» Dataset excerpts
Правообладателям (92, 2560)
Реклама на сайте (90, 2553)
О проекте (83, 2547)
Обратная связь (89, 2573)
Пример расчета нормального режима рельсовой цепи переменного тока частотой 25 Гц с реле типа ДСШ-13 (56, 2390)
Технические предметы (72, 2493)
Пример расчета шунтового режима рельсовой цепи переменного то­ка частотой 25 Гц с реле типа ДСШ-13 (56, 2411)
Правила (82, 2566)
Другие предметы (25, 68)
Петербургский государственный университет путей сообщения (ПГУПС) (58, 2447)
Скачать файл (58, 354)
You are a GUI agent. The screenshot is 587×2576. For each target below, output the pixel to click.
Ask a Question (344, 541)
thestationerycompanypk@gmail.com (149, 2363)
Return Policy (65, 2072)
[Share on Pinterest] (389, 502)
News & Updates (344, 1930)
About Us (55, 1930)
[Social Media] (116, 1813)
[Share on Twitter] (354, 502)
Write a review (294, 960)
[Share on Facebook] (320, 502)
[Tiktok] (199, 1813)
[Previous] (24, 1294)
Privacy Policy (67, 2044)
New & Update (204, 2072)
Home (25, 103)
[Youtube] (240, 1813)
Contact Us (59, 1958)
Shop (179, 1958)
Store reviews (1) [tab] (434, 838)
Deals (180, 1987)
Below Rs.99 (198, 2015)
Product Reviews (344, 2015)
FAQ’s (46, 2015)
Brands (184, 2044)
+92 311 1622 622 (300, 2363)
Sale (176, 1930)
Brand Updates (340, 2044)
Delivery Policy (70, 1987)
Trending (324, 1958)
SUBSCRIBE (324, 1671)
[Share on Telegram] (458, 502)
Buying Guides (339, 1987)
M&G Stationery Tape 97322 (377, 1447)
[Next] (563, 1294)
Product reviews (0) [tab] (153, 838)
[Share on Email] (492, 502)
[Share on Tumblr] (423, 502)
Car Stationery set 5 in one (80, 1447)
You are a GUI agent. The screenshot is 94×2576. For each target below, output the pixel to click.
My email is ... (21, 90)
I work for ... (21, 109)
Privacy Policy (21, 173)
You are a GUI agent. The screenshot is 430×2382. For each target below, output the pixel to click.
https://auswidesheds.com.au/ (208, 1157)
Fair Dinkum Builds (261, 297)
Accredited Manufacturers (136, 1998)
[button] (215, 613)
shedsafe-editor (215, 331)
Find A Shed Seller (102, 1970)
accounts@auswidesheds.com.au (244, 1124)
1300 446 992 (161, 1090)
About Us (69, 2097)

» Exercise requirements
Output the lines above exactly, but only those between the line holding "[Share on Pinterest] (389, 502)" and the line holding "Car Stationery set 5 in one (80, 1447)", inclusive.

» Result
[Share on Pinterest] (389, 502)
News & Updates (344, 1930)
About Us (55, 1930)
[Social Media] (116, 1813)
[Share on Twitter] (354, 502)
Write a review (294, 960)
[Share on Facebook] (320, 502)
[Tiktok] (199, 1813)
[Previous] (24, 1294)
Privacy Policy (67, 2044)
New & Update (204, 2072)
Home (25, 103)
[Youtube] (240, 1813)
Contact Us (59, 1958)
Shop (179, 1958)
Store reviews (1) [tab] (434, 838)
Deals (180, 1987)
Below Rs.99 (198, 2015)
Product Reviews (344, 2015)
FAQ’s (46, 2015)
Brands (184, 2044)
+92 311 1622 622 (300, 2363)
Sale (176, 1930)
Brand Updates (340, 2044)
Delivery Policy (70, 1987)
Trending (324, 1958)
SUBSCRIBE (324, 1671)
[Share on Telegram] (458, 502)
Buying Guides (339, 1987)
M&G Stationery Tape 97322 (377, 1447)
[Next] (563, 1294)
Product reviews (0) [tab] (153, 838)
[Share on Email] (492, 502)
[Share on Tumblr] (423, 502)
Car Stationery set 5 in one (80, 1447)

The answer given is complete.